Nesse admirável mundo que cabe na tela do computador, mesmo as instituições mais enraizadas sofreram abalos. "Antigamente a escola tinha a oferecer toda uma bagagem de conhecimentos que não podia ser adquirida de outra forma. Representava um valor único, não só do ponto de vista dos conteúdos, mas também de ascensão social", analisa Bruno Dallari, especialista em Ciência da Cognição do Departamento de Lingüística da Pontifícia Universidade Católica de São Paulo. "Hoje ela perdeu esse lugar e não pode mais repousar na especificidade de conhecimentos que só seriam conquistados lá."

Se a escola mudou os alunos também. "O jovem de hoje é mais curioso e interessado do que o de antigamente, não desinteressado, como muitos dizem. Por ser menos ingênuo, ele questiona o professor. A maior oferta de informação também faz com que ele crie um percurso próprio na aquisição do conhecimento", afirma Dallari.

Espaço de improviso

Se a escola e os alunos mudaram, muitos professores seguem o mesmo caminho. Ana Rosa Abreu, que esteve à frente dos Parâmetros em Ação, do Ministério da Educação, compara o professor a um músico de jazz, que precisa saber improvisar. Mas destaca: só faz isso bem quem tem respaldo de estudo, leitura e planejamento e consegue trabalhar coletivamente. "Quanto mais o professor tematiza com seus colegas o que acontece na sala de aula, mais tem condições de lidar com questões inesperadas. Quando esses grupos se solidificam, muda a lógica interna. Por isso o ideal é trazer questões, não saber tudo. Só assim se cria a noção de que todos aprendem."

Um processo lento

Ana Claudia Rocha, coordenadora de projetos institucionais do Museu de Arte Moderna de São Paulo e consultora pedagógica do Sesi, trabalha com capacitação de professores em redes municipais há dez anos. Para ela, a formação continuada só se torna eficiente quando é permanente. "No primeiro ano não é possível enxergar nada de novo. Em São Caetano do Sul, por exemplo, 650 educadores da rede vêm se capacitando há seis anos e só agora vemos resultados expressivos, pois eles estão mudando de fato sua prática", destaca.

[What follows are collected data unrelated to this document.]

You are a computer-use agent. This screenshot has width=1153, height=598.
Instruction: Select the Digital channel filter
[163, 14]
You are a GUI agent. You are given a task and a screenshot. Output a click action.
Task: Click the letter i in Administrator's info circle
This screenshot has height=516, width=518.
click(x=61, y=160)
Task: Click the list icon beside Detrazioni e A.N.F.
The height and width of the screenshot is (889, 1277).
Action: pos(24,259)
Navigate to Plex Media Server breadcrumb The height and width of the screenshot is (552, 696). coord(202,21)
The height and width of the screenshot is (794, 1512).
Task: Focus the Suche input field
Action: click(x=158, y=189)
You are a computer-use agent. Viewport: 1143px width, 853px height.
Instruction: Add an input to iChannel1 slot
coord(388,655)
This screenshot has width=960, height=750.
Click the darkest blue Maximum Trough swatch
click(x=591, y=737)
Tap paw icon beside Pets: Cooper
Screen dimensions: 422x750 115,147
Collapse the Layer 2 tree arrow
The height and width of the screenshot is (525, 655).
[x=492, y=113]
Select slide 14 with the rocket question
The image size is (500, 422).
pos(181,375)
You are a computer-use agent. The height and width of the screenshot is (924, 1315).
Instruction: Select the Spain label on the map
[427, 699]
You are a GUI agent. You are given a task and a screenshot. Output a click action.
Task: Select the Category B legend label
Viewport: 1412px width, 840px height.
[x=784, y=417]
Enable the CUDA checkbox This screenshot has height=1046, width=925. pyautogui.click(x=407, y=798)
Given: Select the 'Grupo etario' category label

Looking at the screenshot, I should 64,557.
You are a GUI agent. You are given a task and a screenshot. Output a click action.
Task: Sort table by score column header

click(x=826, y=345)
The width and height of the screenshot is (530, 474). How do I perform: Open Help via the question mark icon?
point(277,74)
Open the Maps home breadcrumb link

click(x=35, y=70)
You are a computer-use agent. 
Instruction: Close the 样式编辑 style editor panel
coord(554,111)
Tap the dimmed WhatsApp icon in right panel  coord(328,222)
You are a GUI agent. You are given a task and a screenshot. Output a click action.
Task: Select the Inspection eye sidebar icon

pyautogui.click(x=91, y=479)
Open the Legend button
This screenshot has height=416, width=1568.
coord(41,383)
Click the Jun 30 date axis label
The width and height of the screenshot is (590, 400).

Para exemplificar a lentidão desse processo ela costuma usar dois textos escritos pela mesma professora sobre o dia-a-dia da sala de aula. A evolução na capacidade de escrever, na solidez dos conceitos e na gama de soluções é evidente de um texto para outro. O segundo parece até obra de outra pessoa. Uma aprendizagem que durou cinco anos. "A maioria das pessoas acha que a mudança se dá em oito meses, um ano, no máximo dois anos. Doce ilusão", diz Ana Claudia.

Ou seja, os próprios professores esperam de si uma competência impossível de ser alcançada em curto prazo. Junte problemas na formação inicial, a insegurança natural na hora de testar novos caminhos e descontinuidades administrativas para perceber que não é numa imersão de fim de semana que o professor renova sua prática.

As teorias construtivistas da aprendizagem mostram que o conhecimento consiste numa reestruturação de saberes anteriores, mais que na substituição de conceitos por outros. A passagem de uma didática centrada na transmissão do conhecimento para outra baseada na sua construção não nasce de um dia para o outro.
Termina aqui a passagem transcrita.